Where boxes are shaped (None, None, 4) (for (x1, y1, x2, y2)), scores is shaped (None, None) (classification score) and labels is shaped (None, None) (label corresponding to the score). In all three outputs, the first dimension represents the shape and the second dimension indexes the list of detections.

Loading models can be done in the following manner:

from keras_retinanet.models import load_model
model = load_model('/path/to/model.h5', backbone_name='resnet50')

Converting a training model to inference model

The training procedure of keras-retinanet works with training models. These are stripped down versions compared to the inference model and only contains the layers necessary for training (regression and classification values). If you wish to do inference on a model (perform object detection on an image), you need to convert the trained model to an inference model.
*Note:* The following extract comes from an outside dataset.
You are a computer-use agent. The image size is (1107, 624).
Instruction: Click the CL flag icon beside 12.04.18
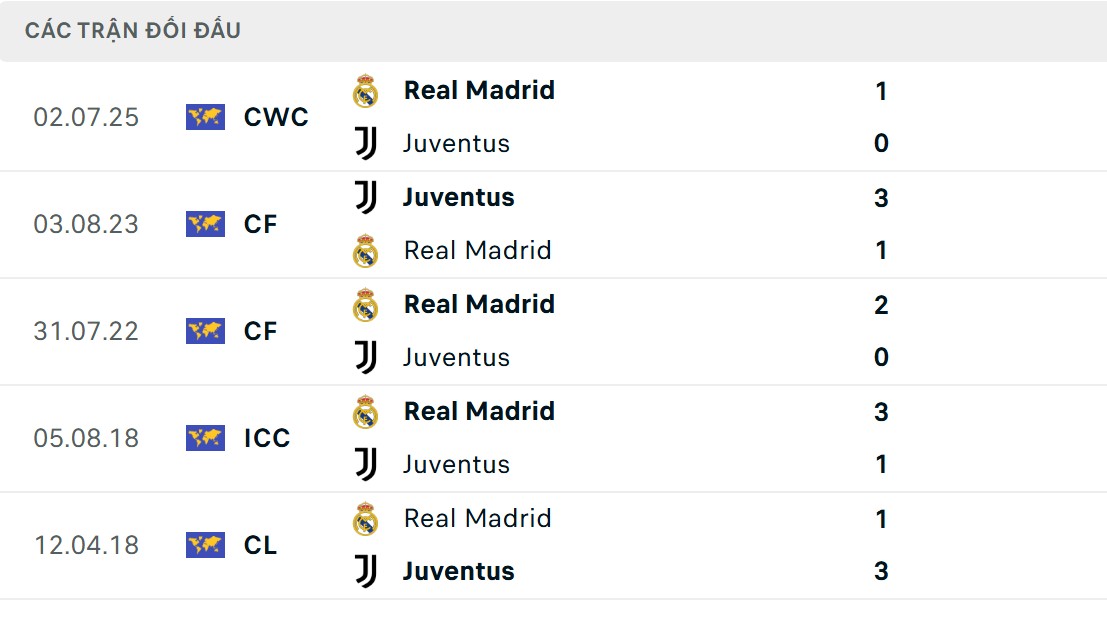click(x=205, y=545)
This is done as follows:

# Running directly from the repository:
keras_retinanet/bin/convert_model.py /path/to/training/model.h5 /path/to/save/inference/model.h5

# Using the installed script:
retinanet-convert-model /path/to/training/model.h5 /path/to/save/inference/model.h5

Most scripts (like retinanet-evaluate) also support converting on the fly, using the --convert-model argument.

Training

keras-retinanet can be trained using this script. Note that the train script uses relative imports since it is inside the keras_retinanet package. If you want to adjust the script for your own use outside of this repository, you will need to switch it to use absolute imports.
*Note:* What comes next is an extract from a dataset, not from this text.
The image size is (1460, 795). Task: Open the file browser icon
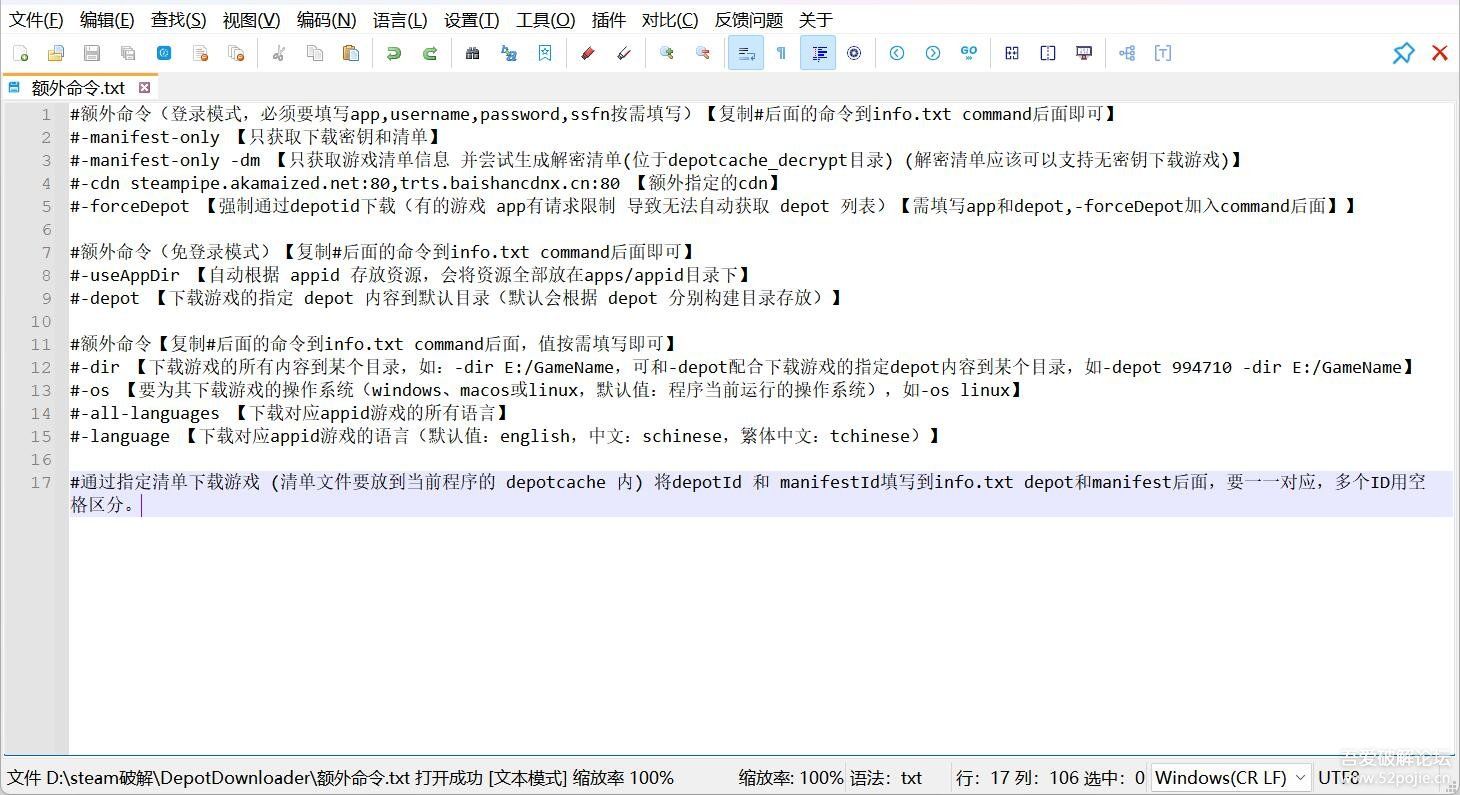[x=57, y=53]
If you installed keras-retinanet correctly, the train script will be installed as retinanet-train. However, if you make local modifications to the keras-retinanet repository, you should run the script directly from the repository. That will ensure that your local changes will be used by the train script.

The default backbone is resnet50. You can change this using the --backbone=xxx argument in the running script. xxx can be one of the backbones in resnet models (resnet50, resnet101, resnet152), mobilenet models (mobilenet128_1.0, mobilenet128_0.75, mobilenet160_1.0, etc), densenet models or vgg models. The different options are defined by each model in their corresponding python scripts (resnet.py, mobilenet.py, etc).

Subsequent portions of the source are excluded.